In many modern manufacturing plants, data that characterize the manufacturing process are electronically collected and stored in the organization’s databases. Thus, data mining tools can be used for automatically discovering interesting and useful patterns in the manufacturing processes. These patterns can be subsequently exploited to enhance the whole manufacturing process in such areas as defect prevention and detection, reducing flow-time, increasing safety, etc. When data mining is directed towards improving manufacturing process, there are certain distinctions that should be noted compared to the classical methods employed in quality engineering, such as the experimental design. In data mining the primary purpose of the targeted database is not data analysis; the volume of the collected data makes it impractical to explore it using standard statistical procedures (Braha and Shmilovici, 2003).
This chapter focuses on mining performance-related data in manufacturing. The performance can be measured in many different ways, most commonly as a quality measure. A product is considered as faulty when it does not meet its specifications. Faults may come from sources such as, raw material, machines setup and many other sources.
The quality measure can either have nominal values (such as “good”/”bad”) or continuously numeric values (Such as the number of good chips obtained from silicon wafer or the pH level in a cream cheese). Even if the measure is numeric, it can still be reduced to a sufficiently discrete set of interesting ranges. Thus we can use classification methods in order to find the relation between the quality measure (target attribute) and the input attributes (the manufacturing process data).

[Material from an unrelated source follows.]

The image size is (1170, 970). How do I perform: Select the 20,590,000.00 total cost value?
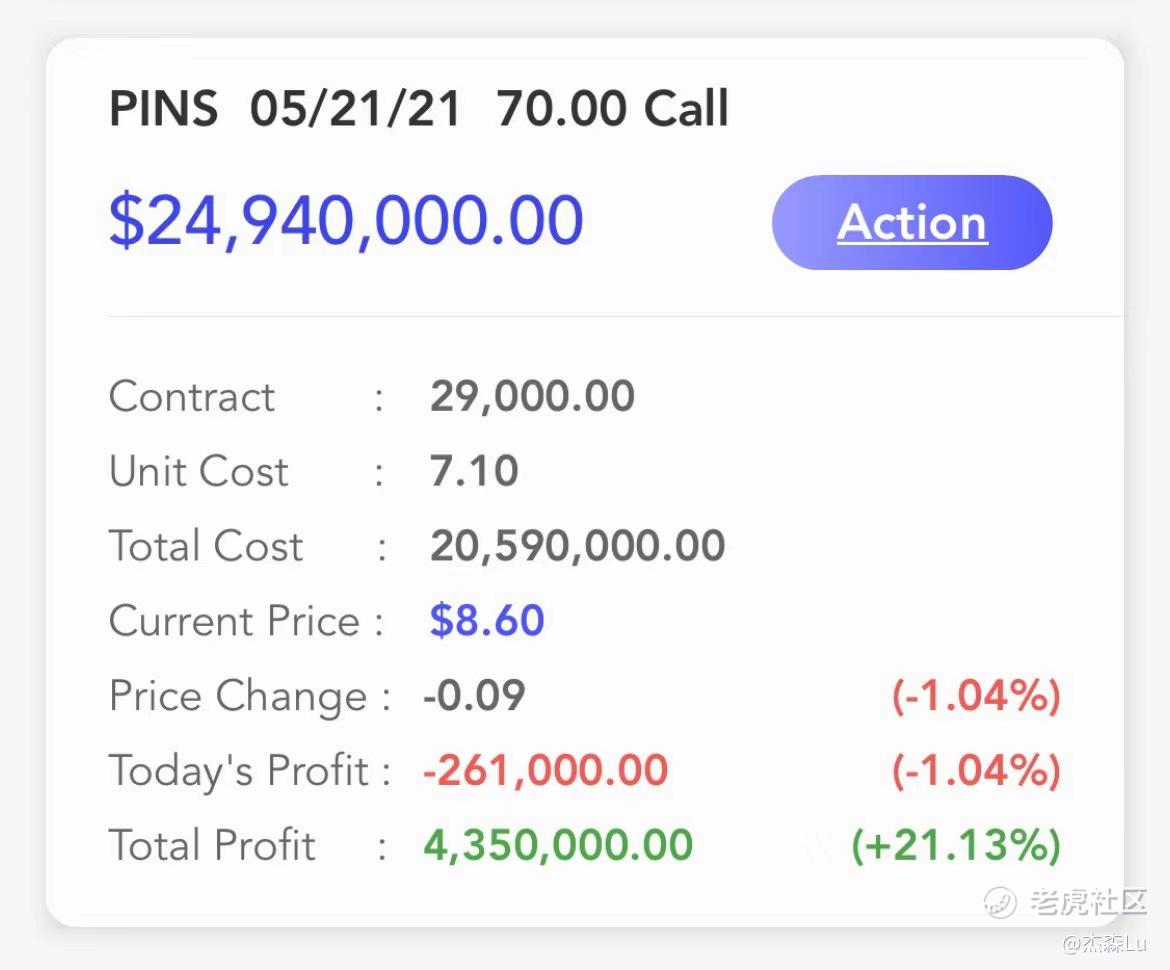[x=577, y=546]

Classification methods can be used to improve the learning curve both in the learning pace, as well as in the target measure that is reached at the mature stage. The idea is to find a classifier that is capable of predicting the measure value of a certain product or batch, based on its manufacturing parameters. Subsequently, the classifier can be used to set up the most appropriate parameters or to identify the reasons for bad measures values.

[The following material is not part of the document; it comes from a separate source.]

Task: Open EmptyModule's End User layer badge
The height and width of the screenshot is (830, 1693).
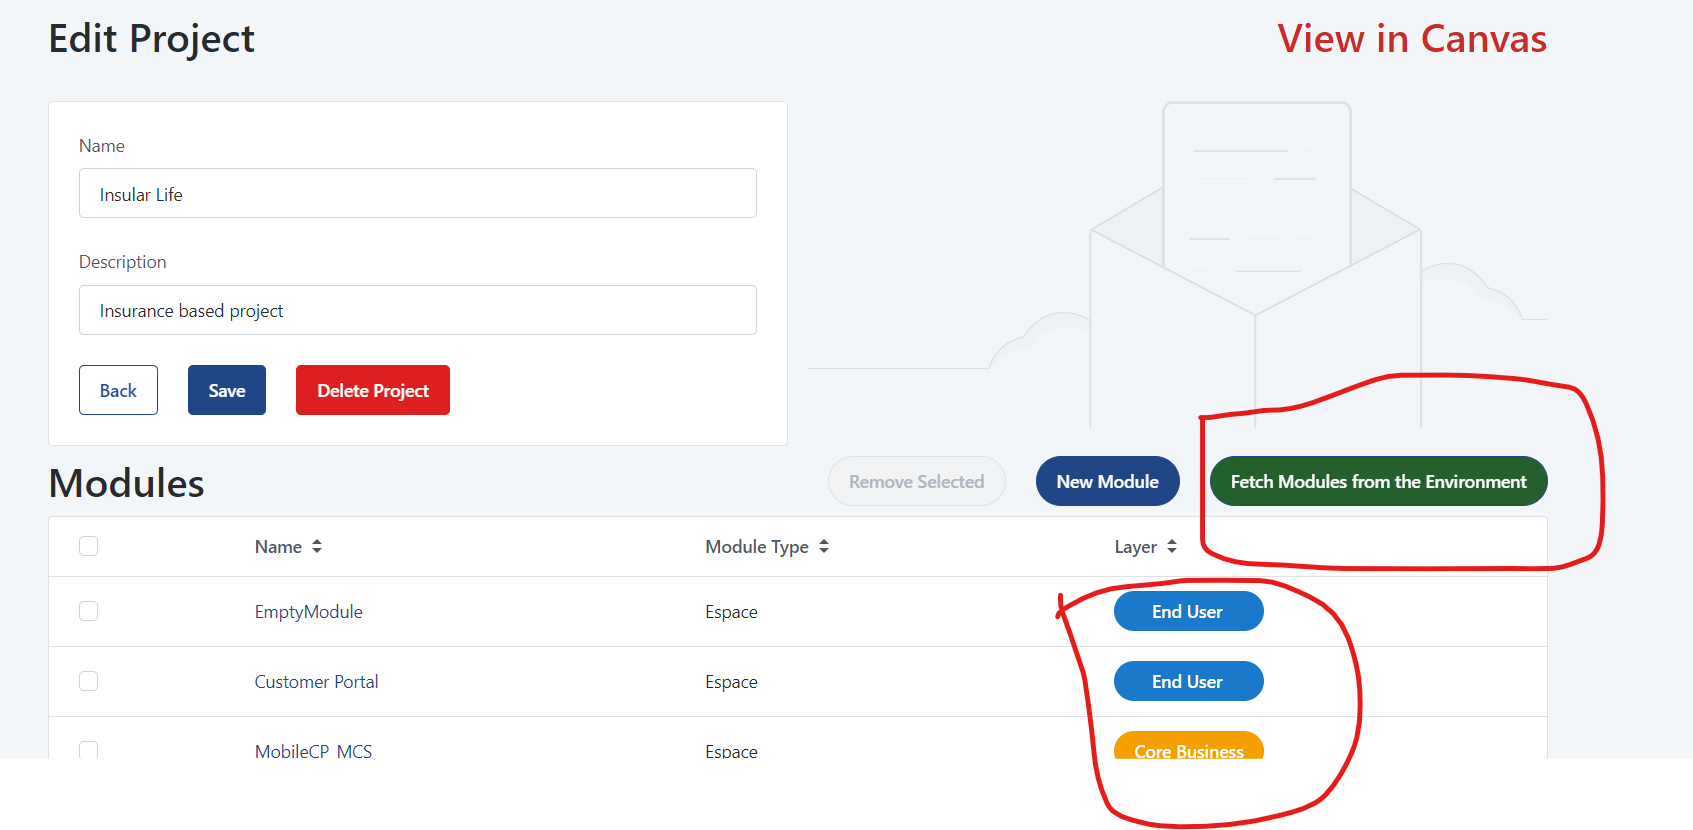Action: coord(1188,612)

The manufacturing parameters obviously include the characteristics of the production line (such as which machine has been used in each step, how each machine has been setup, operation sequence etc.), and other parameters (if available) relating to the raw material that is used in the process; the environment (moistness, temperature, etc); the human resources that operate the production line (the experience level of the worker which have been assigned on each machine in the line, the shift number) and other such significant factors.
The performance measure (target attribute) in manufacturing data tends to have imbalanced distribution. For instance, if the quality measure is examined, then most of the batches pass the quality assurance examinations and only a few are considered invalid. On the other hand, the quality engineer is more interested in identifying the invalid cases (the less frequent class).
Traditionally, the objective of the classification method is to minimize the misclassification rate. However, for the unbalanced class distribution, accuracy is not an appropriate metric. A classifier working on a population where one class (“bad”) represents only 1% of the examples can achieve a significantly high accuracy of 99% by just predicting all the examples to be of the prevalent class (“good”). Thus, the goal is to identify as many examples of the “bad” class as possible (high recall) with as little false alarms (high precision). Traditional methods fail to obtain high values of recall and precision for the less frequent classes, as they are oriented toward finding global high accuracy.
Usually in manufacturing plants there are many input attributes that may affect performance measure and the required number of labelled instances for supervised classification increases as a function of dimensionality. In quality engineering mining problems, we would like to understand the quality patterns as soon as possible in order improve the learning curve. Thus, the training set is usually too small relative to the number of input features.